TRECHO PARA LEITURA:
Agravo de Instrumento Nº 5020669-39.2020.4.04.0000/SC
RELATOR: Desembargador Federal PAULO AFONSO BRUM VAZ
AGRAVANTE: CLECI CARMEM CASANOVA DE LIMA
AGRAVADO: INSTITUTO NACIONAL DO SEGURO SOCIAL - INSS
RELATÓRIO
Cuida-se de agravo de instrumento interposto contra decisão que, em despacho saneador, julgou improcedente o pedido de reconhecimento de atividade rural, nos períodos 02/01/1977 a 31/10/1987 e de 01/12/1999 a 30/07/2005, com fulcro no artigo 356, II, c/c 487, I, ambos do CPC/15.
Sustenta o agravante, em apertada síntese, que os documentos apresentados como início de prova material, apesar de não serem ano após ano, devem ser considerados, como início razoável de prova, ressaltando, ainda, que não há limitação de idade mínima para o reconhecimento da atividade rural. Salienta que deve ser autorizada a produção de prova testemunhal a corroborar a prova documental, com o reconhecimento do período pleiteado.
O agravo foi regularmente processado (ev. 05), não tendo sido apresentada contraminuta.
É o relatório.
VOTO
De início, registro que a decisão foi proferida já na vigência do NCPC e, portanto, é passível de agravo de instrumento, conforme previsto no artigo 354, § único, do CPC/2015.

SEÇÃO DE DADOS:
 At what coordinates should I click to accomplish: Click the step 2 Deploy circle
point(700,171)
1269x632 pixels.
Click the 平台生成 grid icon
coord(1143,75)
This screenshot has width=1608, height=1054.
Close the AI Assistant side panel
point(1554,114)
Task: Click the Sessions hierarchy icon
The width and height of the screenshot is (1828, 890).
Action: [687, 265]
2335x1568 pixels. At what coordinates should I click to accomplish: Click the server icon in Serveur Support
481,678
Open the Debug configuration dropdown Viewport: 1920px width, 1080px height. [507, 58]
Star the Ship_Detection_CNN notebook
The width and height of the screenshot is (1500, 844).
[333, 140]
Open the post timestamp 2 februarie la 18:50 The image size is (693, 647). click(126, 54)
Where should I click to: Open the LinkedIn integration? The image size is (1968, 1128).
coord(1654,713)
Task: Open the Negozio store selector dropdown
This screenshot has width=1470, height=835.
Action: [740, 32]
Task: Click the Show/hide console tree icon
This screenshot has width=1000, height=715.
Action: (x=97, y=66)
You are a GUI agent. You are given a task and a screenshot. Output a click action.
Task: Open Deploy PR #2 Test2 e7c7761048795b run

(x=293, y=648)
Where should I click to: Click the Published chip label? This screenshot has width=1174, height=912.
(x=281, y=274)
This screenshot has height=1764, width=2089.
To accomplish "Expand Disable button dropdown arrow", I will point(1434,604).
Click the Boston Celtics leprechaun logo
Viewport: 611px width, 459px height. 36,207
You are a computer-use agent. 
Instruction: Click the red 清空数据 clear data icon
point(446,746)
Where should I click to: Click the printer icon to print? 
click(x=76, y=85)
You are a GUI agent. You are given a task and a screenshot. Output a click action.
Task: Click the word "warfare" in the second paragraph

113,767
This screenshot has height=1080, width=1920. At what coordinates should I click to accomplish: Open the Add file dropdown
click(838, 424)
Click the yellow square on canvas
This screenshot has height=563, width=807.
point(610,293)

ENUNCIADO DA TAREFA: No texto sobre o agravo de instrumento, transcreva sem alterações a parte que se inicia com as palavras "Sustenta o agravante, em" e se encerra com "sido apresentada contraminuta.".

RESOLUÇÃO DO EXERCÍCIO:
Sustenta o agravante, em apertada síntese, que os documentos apresentados como início de prova material, apesar de não serem ano após ano, devem ser considerados, como início razoável de prova, ressaltando, ainda, que não há limitação de idade mínima para o reconhecimento da atividade rural. Salienta que deve ser autorizada a produção de prova testemunhal a corroborar a prova documental, com o reconhecimento do período pleiteado.
O agravo foi regularmente processado (ev. 05), não tendo sido apresentada contraminuta.